The poems I published in Shenandoah this year reflect feelings that have lived invasively in my body for a long time. Like so many other queer and trans people, I was educated to feel my own body was a vessel of impurity, afloat on a pristine ocean and always in danger of tipping, spilling perversion into otherwise crystal waters. I began “Self-Portraits in Jurassic Park” with this Pandora’s box metaphor:

                    if I must be all the evil in the world,

           the box made by my father gods

    to fence me in,

 

And in writing these lines, I couldn’t tell if I was afraid of the violence others have done to me or afraid that if I let out this violence it would never, ever stop flowing. Alone in my home, all these violences felt like T. rexes or pterodactyls ripping through unelectrified cage wires.
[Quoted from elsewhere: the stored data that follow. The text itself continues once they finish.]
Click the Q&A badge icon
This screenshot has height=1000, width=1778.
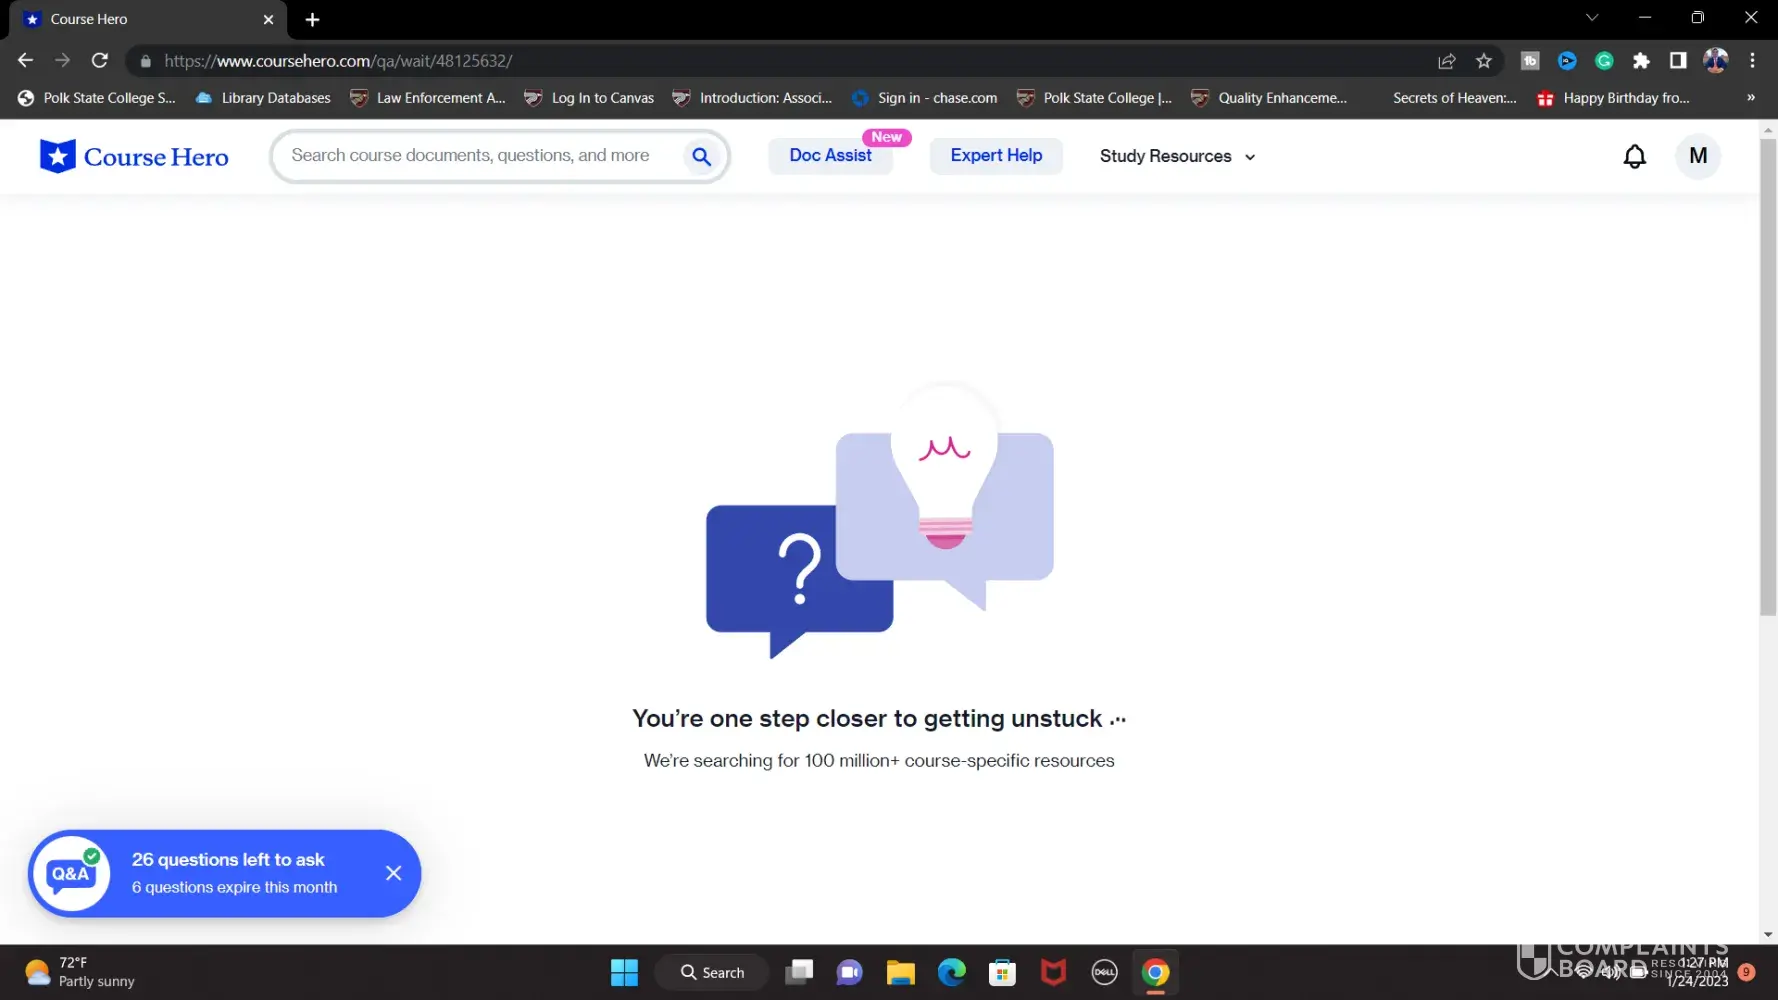point(71,873)
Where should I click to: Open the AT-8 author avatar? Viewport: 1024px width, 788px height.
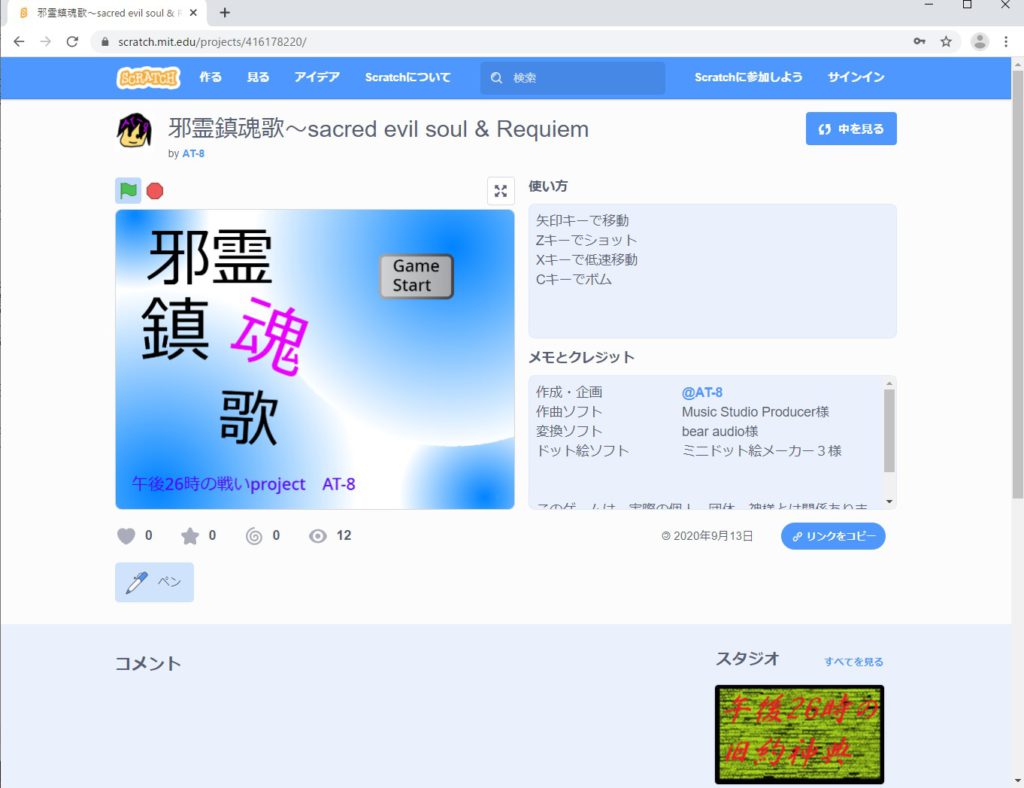[x=134, y=131]
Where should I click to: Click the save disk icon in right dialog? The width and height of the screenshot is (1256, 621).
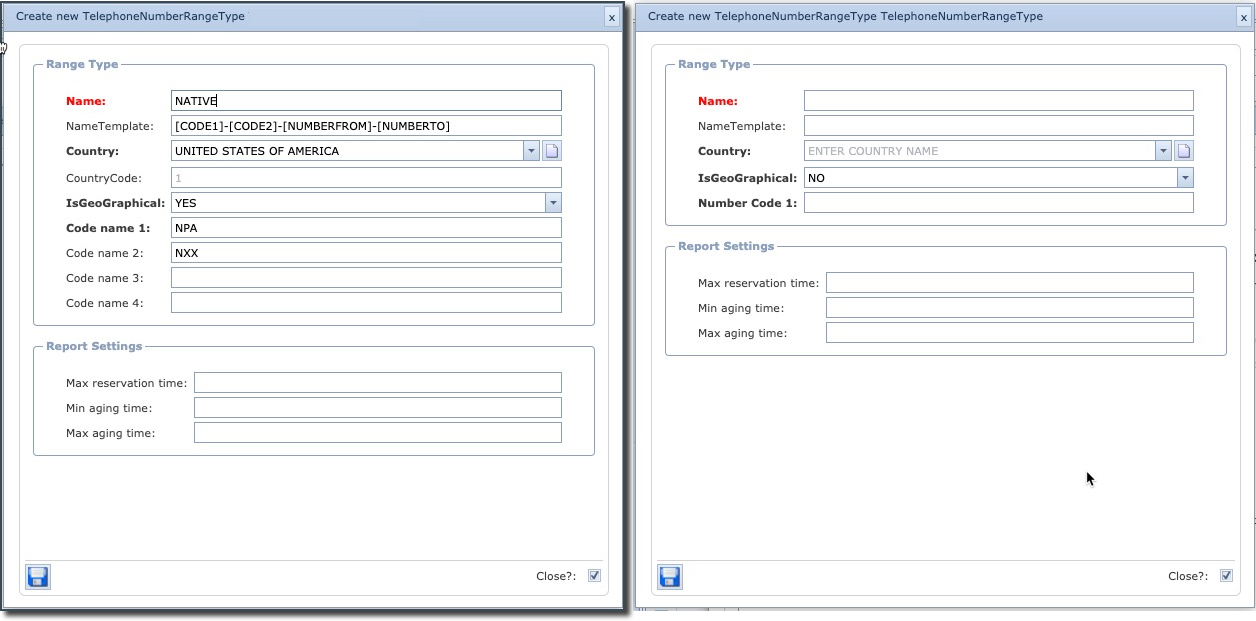pos(670,576)
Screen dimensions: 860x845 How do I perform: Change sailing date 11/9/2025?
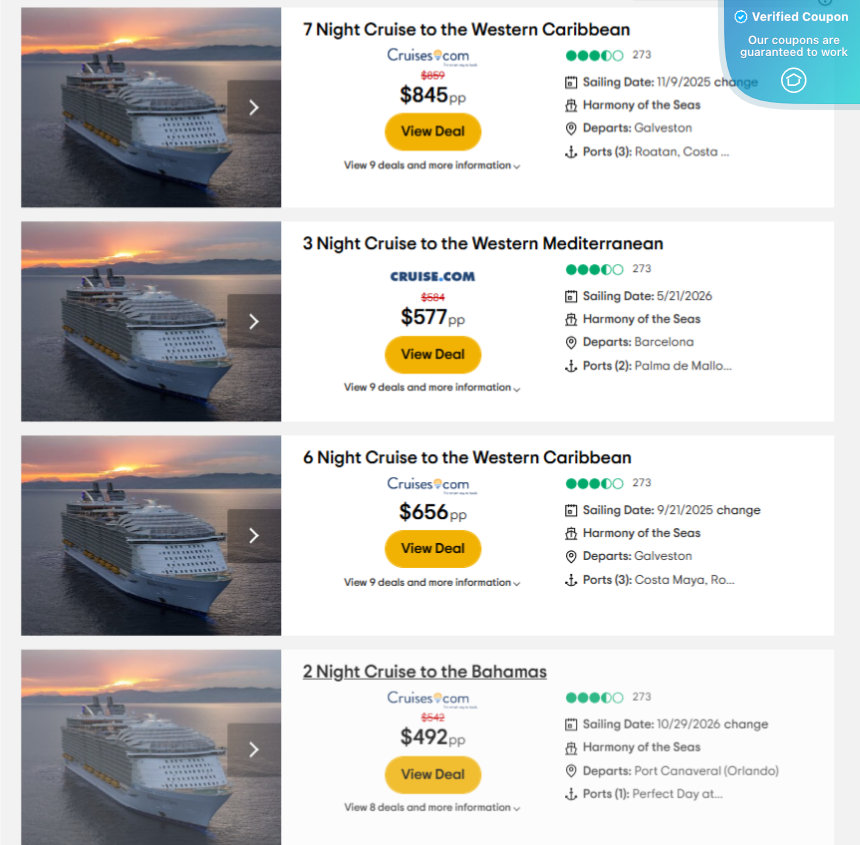pyautogui.click(x=738, y=82)
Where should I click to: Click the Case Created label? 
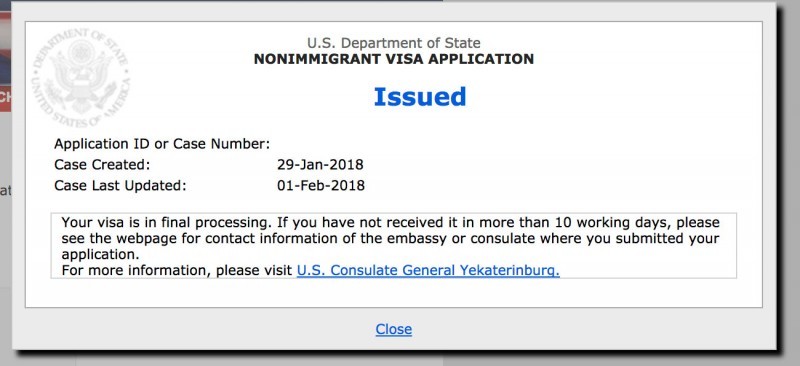coord(102,165)
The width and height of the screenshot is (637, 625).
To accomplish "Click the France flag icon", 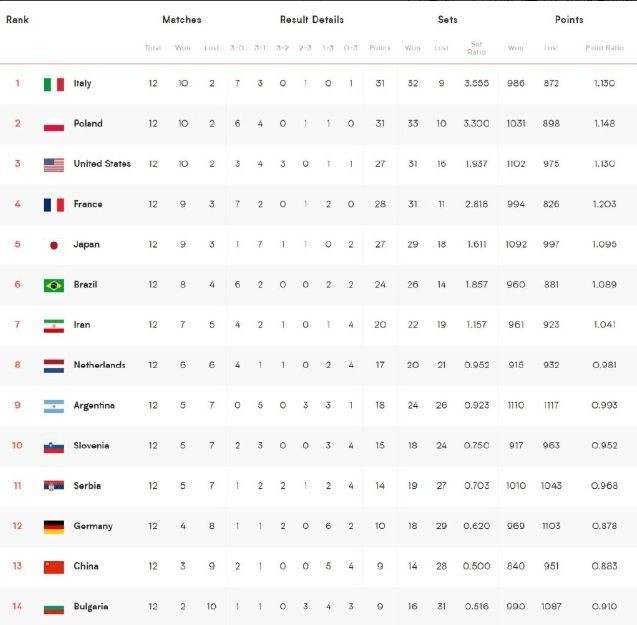I will click(x=54, y=205).
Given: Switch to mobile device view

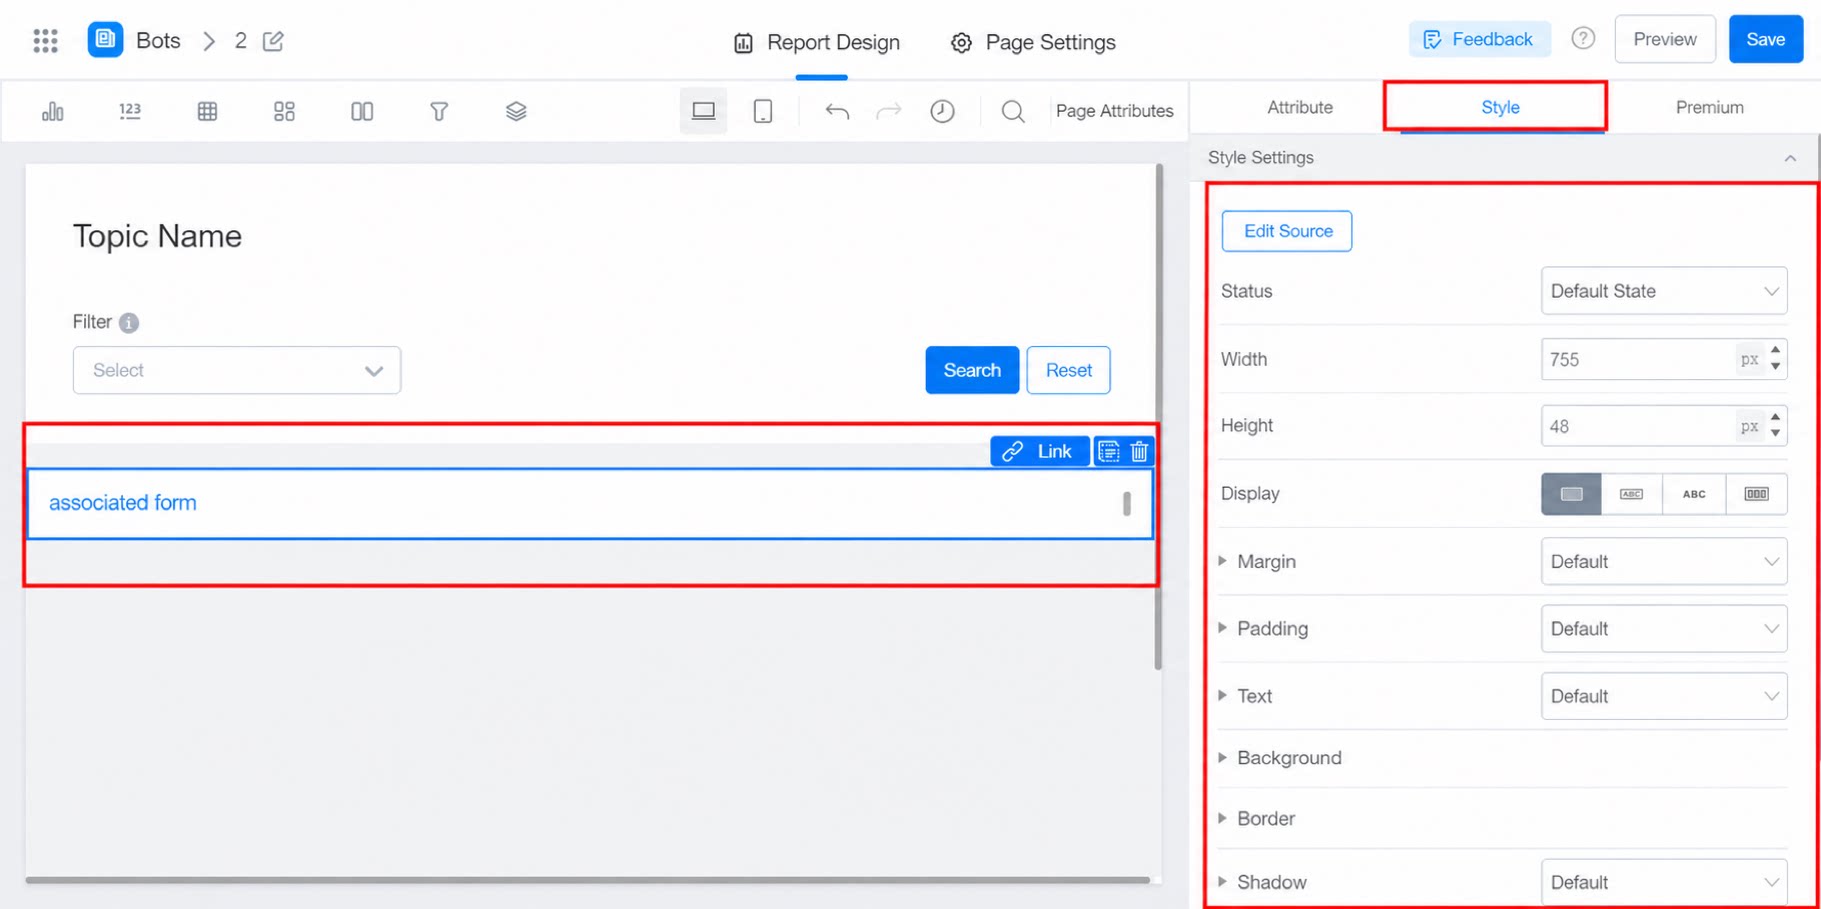Looking at the screenshot, I should (x=763, y=111).
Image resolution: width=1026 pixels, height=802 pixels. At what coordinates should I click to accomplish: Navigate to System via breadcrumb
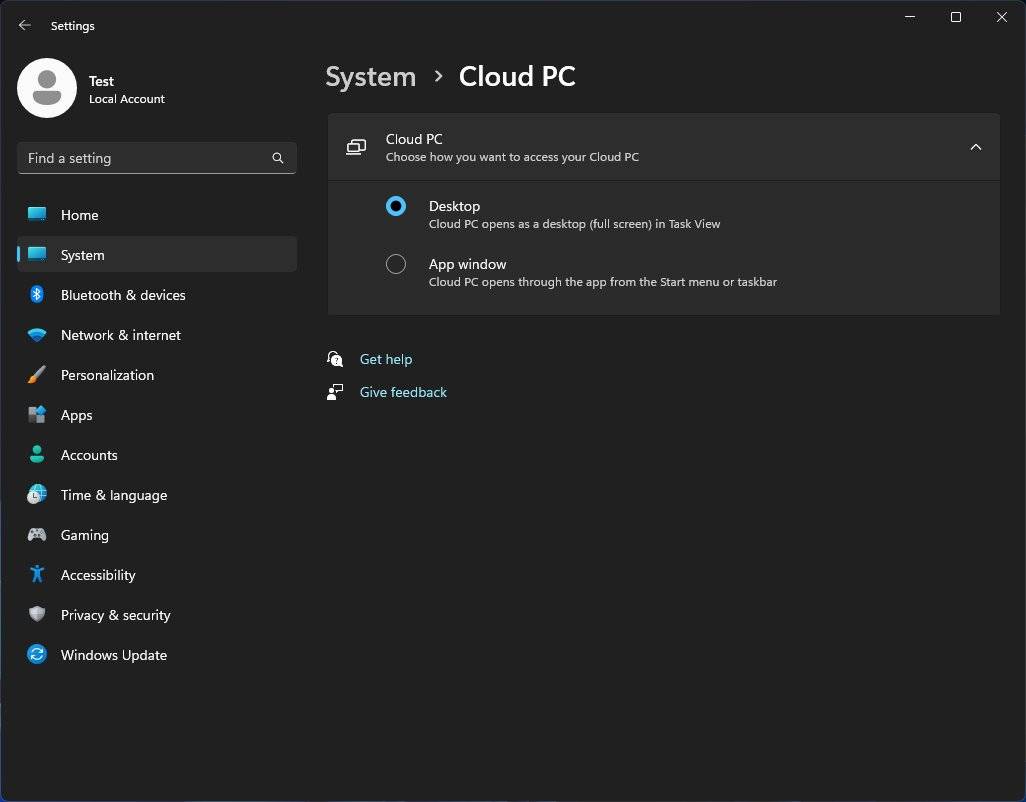click(x=370, y=76)
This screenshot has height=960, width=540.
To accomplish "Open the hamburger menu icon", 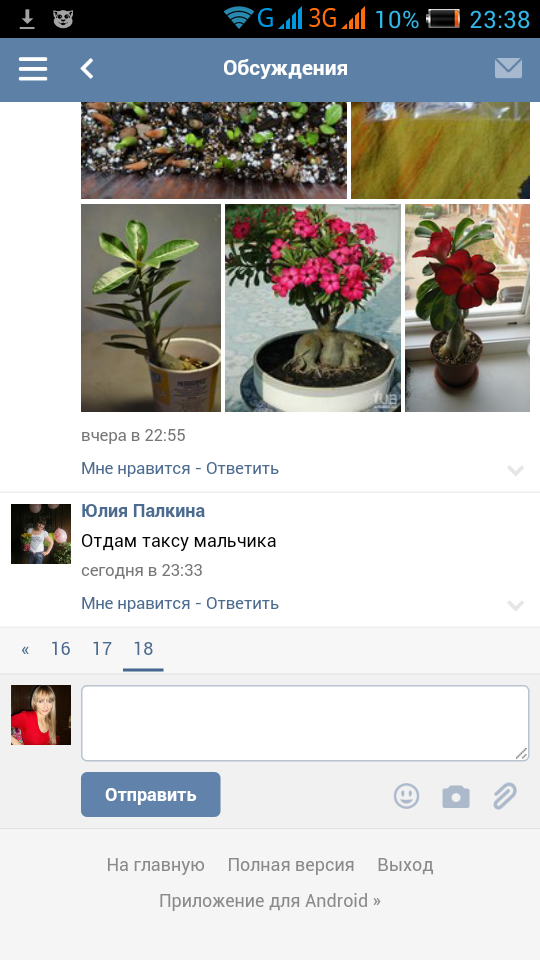I will tap(33, 69).
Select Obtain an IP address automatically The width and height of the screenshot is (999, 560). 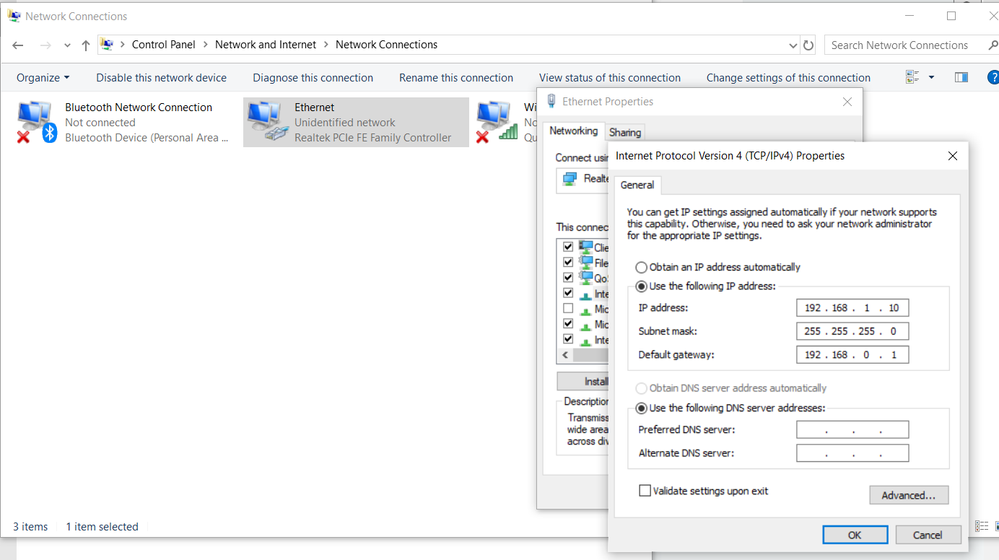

If I let the monsters leave the island, there’d be no stopping them, and the whole world would collapse under the weight of this new bloodhungry food chain.

 

I can’t stop thinking of gaps in understanding. There are multiple ways to mishear song lyrics, ranging from unintelligible singing to the listener’s own subconscious rewriting of the words. It seems that marginalized bodies are so often made into gaps, blank possibilities to be filled with theoretical danger and ungodly chaos — or at best a question mark to be left unanswerable. I’m not trying to suggest that we commit an act of violence each time we sing a lyric wrong, but I am wondering what we learn about our own bodies — and our relations to others — when we consider why our brains have fashioned a gap in meaning, what meanings we pull out of thin air.

 

In “Self-Portraits,” my metaphor of gaps in understanding involved the violence of others filling those gaps, as the fictional scientists in Jurassic Park took genetic sequences and intuited how to complete them. These gaps “lie,” according to the poem. But “In Transfemme Quarantine” is also my reminder to myself that gaps in understanding don’t always have to be violent. There’s some liberation in the ability to see such gaps, to see the possibilities for filling them, and also to recognize you don’t know exactly what to place there. Like both “Self-Portraits” and Zauner’s “Road Head,” “In Transfemme Quarantine” is about love, as well as sex, as well as danger. In this poem, I give up some ability to let the people I love know exactly what I mean:

                what I’m really trying to say is _________

 

But this withholding, this refusal of clear knowability can defy dangers, too, with at least some forms of visibility and understanding:

                what they can’t tell you if

 

                you don’t match your ID

                they still can’t let you

                show your _________

 

                they know suddenly

                showing hurts _________

 

When I double-check the lyrics to “Road Head,” I’m still floored by the Zauner’s calmly unsettled relationship to anonymity, visibility, and vulnerability. Even when I’ve misheard the words, this act of rewriting feels oddly apt: the song keeps dreaming desperately along, down a highway at night, the lyrics never truly giving away how the speaker is feeling, who they really are. For me, the song speaks to the moments when setting something in stone — a feeling, a body, a meaning, a memory, a future — can only be a lie. Leaving that gap unfilled leaves you vulnerable but also trusts those who are listening, who do want to get the words right, who want to pay attention to the realities of your body and feelings even if their readings aren’t always accurate.

 

If I’m totally honest, like Zauner’s song, I remain unsure where home and love really are. What I am sure of is that these questions matter, and this mixture of assuredness and uncertainty — leaving room for others’ certainty as well — felt like the only honest way to end this poem for Shenandoah:

                all that matters being

                who’s meant to be _________


CJ Scruton is a trans, non-binary poet from the Lower Mississippi River Valley. They currently live on the Great Lakes, where they teach English and research ghost stories. Locally, they are a founding member and director of the Milwaukee Queer Writing Project and serve on the board of the Milwaukee Native American Literary Cooperative. Their work appears in The Journal, New South, Juked, CutBank, and other publications.